Similarly, in these undue influence cases, whether you are in probate court in Palm Beach County, are involved in a Broward County probate, or are in federal court in the Midwest, one issue that you have to deal with is the following: was the owner of the life insurance susceptible to undue influence? Was the life insurance owner feeble? Or, perhaps, just slowing down, advancing in years, not as strong as he used to be and, gradually, growing weaker and more dependent on others? Remember, undue influence is often described as somebody exerting pressure or force upon somebody who is weaker, and who may be susceptible to coercion. One question for this life insurance and undue influence trial would be the following: was Mr. Baker strong enough to fight off any pressure or undue influence? Or, to the contrary, was Mr. Baker so aged that he was susceptible of being unduly influenced?

One important point to note in undue influence cases: “influence” is okay. You can ask someone for money. You can ask someone to change the beneficiary of a life insurance policy. It’s okay to ask someone for an inheritance. What is improper, however, is for someone to force someone, or to pressure someone, or to commit fraud upon someone who is not capable of defending those attacks or advances. You can’t take advantage of somebody who is not as strong as you and impose your will, your intent, over the weaker person.

So, what did the court say about undue influence? “……. the test used for determining whether Mr. Baker ….. had sufficient mental capacity at the time he executed the beneficiary designation on March 7, 1991 is the same test used for determining if a testator had the capacity to execute a will. …..A [testator] is shown to have testamentary capacity when the evidence reveals that, at the time of the execution of the will or codicil, the [testator] understood the ordinary affairs of life, the value and extent of [his] property, the persons who are the natural objects of [his] bounty, and that [he] is giving [his] property to the persons mentioned in the will or codicil in the manner stated. …………[does] he “has the right to dispose of [his] property according to [his] own way of thinking, and it is not for courts or juries to make a will or codicil for [him]. ….  [M]ere proof of illnesses, or imperfect memory, or forgetfulness of names and persons, or old age with its attendant physical and intellectual weaknesses, or mental confusion, or arteriosclerosis, either [singly] or in combination, unless it further appears that grantor did not understand the nature of the instant transactions, and did not with such understanding voluntarily enter into and consummate the transactions, are insufficient to invalidate [legal documents]. ………When a [beneficiary designation] is challenged on the grounds the person executing the instrument lacked testamentary capacity, the proponents of the challenged instrument have the burden to establish a prima facie case of due execution of the [beneficiary designation] and of the sound mind of the [grantor] at the time of the instrument’s execution.”
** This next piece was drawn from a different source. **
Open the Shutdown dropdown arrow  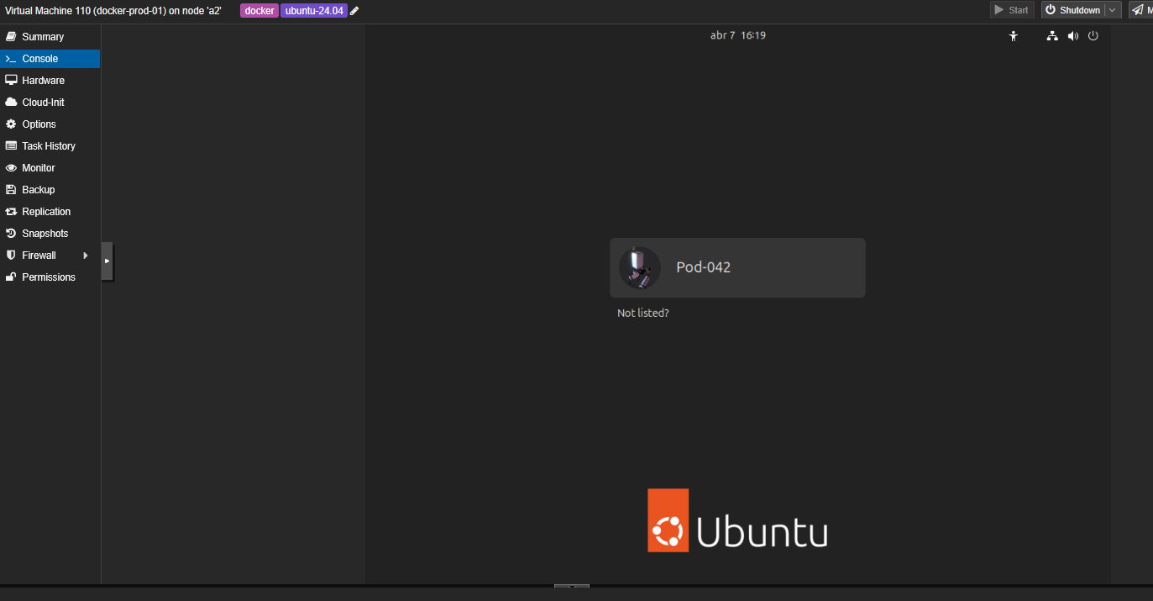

In the end, the court, in this inheritance lawsuit, concluded that even though Mr. Baker may have been “forgetful” around the time he executed the beneficiary change to the life insurance, and even though he may have had an “imperfect memory”, he nonetheless knew the nature and extent of his property, who his family was, and the “disposition that he wished to make of his property.”

If you’d like a copy of the opinion, email michelle@pankauskilawfirm.com .

In Florida, most of these inheritance lawsuits, most of these undue influence cases are fought in probate courts throughout Palm Beach County, Florida, Fort Lauderdale, and Miami. Some, though, believe that federal court, rather than state court, will be an increasing commonly used site for the battle over blood and money in the inheritance war.